───── Extracted material ─────

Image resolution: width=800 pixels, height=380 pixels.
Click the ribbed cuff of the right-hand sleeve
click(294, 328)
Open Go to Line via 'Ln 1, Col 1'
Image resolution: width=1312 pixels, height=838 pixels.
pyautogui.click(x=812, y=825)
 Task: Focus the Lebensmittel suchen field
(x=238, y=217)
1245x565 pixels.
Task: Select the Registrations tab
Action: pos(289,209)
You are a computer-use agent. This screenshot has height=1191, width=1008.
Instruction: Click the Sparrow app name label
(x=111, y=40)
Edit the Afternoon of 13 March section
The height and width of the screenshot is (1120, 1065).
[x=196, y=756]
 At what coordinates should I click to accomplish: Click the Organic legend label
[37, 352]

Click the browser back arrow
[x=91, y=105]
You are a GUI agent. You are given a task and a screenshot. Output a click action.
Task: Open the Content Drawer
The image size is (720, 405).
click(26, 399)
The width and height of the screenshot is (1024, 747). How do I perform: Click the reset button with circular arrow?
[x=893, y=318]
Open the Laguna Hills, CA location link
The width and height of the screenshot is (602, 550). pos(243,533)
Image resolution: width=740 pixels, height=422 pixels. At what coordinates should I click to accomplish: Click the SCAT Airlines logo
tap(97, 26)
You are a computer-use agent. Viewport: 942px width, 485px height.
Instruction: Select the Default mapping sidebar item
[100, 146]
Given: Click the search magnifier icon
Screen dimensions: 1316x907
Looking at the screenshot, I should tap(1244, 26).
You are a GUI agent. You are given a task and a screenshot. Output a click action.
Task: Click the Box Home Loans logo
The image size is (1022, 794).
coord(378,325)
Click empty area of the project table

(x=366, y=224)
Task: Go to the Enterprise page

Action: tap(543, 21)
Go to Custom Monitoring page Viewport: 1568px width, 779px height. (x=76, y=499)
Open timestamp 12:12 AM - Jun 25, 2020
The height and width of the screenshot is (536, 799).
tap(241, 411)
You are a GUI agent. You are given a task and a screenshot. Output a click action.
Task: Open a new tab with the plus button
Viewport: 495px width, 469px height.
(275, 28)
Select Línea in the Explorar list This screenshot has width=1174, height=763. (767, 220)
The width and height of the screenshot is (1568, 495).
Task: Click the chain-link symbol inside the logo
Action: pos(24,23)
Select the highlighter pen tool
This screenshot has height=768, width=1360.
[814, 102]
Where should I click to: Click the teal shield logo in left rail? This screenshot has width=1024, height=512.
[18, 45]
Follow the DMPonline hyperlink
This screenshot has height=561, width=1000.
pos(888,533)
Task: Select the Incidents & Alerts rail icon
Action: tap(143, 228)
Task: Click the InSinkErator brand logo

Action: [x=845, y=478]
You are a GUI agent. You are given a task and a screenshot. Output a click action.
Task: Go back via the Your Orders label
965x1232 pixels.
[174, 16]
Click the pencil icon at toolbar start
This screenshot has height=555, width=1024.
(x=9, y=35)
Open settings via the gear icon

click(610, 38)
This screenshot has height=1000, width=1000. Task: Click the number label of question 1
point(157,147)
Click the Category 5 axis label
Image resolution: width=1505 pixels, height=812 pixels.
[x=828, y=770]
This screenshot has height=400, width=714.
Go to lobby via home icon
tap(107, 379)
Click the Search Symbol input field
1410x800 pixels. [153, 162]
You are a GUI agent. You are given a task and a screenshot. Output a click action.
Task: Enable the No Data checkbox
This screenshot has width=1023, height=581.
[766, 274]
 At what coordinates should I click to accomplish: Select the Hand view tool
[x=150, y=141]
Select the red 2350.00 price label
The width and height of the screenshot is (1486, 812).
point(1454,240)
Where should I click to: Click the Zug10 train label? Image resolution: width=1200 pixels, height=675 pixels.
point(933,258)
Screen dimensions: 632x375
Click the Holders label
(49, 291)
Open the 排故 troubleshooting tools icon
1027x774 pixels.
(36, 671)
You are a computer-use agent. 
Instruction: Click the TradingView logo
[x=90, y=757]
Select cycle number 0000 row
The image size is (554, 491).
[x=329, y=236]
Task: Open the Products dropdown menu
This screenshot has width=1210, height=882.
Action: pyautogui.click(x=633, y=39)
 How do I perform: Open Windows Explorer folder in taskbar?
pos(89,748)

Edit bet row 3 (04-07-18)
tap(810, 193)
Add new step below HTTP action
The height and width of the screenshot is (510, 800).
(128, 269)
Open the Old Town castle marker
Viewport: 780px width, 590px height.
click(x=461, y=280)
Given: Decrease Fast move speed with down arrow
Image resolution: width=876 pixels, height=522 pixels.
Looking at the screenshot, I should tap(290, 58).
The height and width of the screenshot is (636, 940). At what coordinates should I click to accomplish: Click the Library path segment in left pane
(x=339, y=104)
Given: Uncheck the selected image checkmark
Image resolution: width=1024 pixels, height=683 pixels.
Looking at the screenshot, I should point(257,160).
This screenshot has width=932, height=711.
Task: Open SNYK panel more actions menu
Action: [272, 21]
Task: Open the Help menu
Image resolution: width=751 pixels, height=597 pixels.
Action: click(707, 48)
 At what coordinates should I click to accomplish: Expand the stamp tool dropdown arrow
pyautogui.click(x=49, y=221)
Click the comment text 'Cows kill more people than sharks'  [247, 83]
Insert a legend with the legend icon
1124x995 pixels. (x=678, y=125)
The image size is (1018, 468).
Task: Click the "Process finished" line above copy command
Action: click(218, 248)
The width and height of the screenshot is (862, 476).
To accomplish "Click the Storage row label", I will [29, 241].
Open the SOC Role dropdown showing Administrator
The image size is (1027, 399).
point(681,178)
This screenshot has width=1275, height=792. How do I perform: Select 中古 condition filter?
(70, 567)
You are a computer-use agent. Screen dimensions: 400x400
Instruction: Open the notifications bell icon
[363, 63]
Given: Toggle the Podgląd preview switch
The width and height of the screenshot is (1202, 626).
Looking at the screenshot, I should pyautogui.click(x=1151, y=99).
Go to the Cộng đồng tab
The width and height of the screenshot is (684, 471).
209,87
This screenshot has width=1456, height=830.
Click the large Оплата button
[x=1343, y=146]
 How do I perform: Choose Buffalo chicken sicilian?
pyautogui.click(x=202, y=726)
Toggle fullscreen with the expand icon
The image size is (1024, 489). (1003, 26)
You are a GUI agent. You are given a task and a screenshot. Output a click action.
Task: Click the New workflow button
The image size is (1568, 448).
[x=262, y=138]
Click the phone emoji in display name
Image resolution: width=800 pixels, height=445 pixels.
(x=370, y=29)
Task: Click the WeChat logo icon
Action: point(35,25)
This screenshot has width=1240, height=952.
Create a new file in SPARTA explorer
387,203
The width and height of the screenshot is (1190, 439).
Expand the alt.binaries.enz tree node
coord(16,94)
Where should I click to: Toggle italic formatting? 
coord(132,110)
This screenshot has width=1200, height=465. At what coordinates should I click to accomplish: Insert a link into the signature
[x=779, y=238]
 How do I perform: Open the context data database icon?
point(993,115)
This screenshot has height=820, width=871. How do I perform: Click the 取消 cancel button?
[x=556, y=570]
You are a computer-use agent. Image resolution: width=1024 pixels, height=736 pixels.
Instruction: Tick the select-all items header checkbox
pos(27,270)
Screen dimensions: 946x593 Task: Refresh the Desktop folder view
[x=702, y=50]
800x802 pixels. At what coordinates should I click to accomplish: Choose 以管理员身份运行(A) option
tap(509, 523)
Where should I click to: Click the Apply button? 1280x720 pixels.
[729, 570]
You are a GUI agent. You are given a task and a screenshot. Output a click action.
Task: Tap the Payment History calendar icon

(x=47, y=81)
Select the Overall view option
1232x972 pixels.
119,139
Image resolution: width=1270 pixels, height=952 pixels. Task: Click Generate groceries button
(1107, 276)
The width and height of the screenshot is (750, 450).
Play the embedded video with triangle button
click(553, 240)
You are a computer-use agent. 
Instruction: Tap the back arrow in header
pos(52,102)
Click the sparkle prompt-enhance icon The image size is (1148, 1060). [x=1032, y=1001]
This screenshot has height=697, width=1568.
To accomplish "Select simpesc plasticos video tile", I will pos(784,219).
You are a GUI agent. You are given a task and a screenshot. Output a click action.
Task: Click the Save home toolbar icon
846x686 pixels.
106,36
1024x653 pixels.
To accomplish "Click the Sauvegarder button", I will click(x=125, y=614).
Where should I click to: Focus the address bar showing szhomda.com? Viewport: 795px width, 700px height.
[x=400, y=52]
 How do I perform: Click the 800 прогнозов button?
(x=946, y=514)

─────

The entries above hold the needed span. Transcribe exactly the lines from the one with "Where should I click to: Click the Zug10" to the one with "Given: Uncheck the selected image checkmark", both included.

Where should I click to: Click the Zug10 train label? Image resolution: width=1200 pixels, height=675 pixels.
point(933,258)
Screen dimensions: 632x375
Click the Holders label
(49, 291)
Open the 排故 troubleshooting tools icon
1027x774 pixels.
(36, 671)
You are a computer-use agent. 
Instruction: Click the TradingView logo
[x=90, y=757]
Select cycle number 0000 row
The image size is (554, 491).
[x=329, y=236]
Task: Open the Products dropdown menu
This screenshot has width=1210, height=882.
Action: pyautogui.click(x=633, y=39)
 How do I perform: Open Windows Explorer folder in taskbar?
pos(89,748)

Edit bet row 3 (04-07-18)
tap(810, 193)
Add new step below HTTP action
The height and width of the screenshot is (510, 800).
(128, 269)
Open the Old Town castle marker
Viewport: 780px width, 590px height.
click(x=461, y=280)
Given: Decrease Fast move speed with down arrow
Image resolution: width=876 pixels, height=522 pixels.
Looking at the screenshot, I should tap(290, 58).
The height and width of the screenshot is (636, 940). At what coordinates should I click to accomplish: Click the Library path segment in left pane
(x=339, y=104)
Given: Uncheck the selected image checkmark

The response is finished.